Task details:
Every line below that carries the word "Nissan" needs to be copied.

Saved data entries:
--- START ---

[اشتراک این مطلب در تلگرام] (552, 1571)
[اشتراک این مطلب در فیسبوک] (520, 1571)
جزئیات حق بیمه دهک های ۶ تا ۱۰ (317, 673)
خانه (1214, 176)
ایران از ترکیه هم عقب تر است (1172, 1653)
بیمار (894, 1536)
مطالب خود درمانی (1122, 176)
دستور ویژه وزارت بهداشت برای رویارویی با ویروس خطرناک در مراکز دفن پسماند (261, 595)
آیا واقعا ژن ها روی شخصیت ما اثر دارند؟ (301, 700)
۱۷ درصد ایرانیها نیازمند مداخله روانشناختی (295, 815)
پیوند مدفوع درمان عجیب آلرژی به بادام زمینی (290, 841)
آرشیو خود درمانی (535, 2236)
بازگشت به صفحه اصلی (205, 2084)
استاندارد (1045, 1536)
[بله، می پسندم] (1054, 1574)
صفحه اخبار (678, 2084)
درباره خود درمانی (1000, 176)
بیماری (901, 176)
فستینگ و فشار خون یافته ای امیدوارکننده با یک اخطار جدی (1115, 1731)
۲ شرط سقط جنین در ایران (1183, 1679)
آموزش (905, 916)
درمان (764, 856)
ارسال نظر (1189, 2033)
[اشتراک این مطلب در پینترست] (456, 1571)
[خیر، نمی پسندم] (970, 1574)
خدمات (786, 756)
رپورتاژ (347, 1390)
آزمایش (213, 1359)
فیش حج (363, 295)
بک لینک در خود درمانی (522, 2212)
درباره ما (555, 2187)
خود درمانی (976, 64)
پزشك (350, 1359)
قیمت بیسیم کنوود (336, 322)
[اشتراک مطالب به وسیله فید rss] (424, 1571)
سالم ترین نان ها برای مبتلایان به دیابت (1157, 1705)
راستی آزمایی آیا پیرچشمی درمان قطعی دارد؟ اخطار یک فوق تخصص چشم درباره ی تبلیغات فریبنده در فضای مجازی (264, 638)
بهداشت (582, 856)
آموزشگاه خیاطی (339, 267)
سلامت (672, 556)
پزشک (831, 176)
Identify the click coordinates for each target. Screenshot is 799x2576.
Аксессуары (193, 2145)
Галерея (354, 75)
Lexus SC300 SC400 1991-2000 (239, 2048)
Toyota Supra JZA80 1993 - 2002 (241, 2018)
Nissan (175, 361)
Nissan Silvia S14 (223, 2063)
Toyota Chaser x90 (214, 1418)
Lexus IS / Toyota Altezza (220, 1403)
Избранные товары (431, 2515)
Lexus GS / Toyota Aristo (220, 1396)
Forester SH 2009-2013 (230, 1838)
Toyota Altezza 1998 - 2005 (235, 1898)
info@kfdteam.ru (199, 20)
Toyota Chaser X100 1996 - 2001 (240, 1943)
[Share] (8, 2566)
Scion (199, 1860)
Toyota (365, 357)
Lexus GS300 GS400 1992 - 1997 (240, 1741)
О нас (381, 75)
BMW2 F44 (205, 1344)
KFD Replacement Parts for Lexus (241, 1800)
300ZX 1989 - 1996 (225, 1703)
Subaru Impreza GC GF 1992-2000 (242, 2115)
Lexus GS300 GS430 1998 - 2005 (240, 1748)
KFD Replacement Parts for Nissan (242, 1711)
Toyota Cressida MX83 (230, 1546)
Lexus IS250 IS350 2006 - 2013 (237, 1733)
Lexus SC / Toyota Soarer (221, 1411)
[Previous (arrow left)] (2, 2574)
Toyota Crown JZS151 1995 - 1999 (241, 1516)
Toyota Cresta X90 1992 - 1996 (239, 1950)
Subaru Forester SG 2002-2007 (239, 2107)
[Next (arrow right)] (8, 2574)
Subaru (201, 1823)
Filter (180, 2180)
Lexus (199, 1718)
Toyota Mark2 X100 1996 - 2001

--- END ---

Solution for this problem:
Nissan (175, 361)
Nissan Silvia S14 (223, 2063)
KFD Replacement Parts for Nissan (242, 1711)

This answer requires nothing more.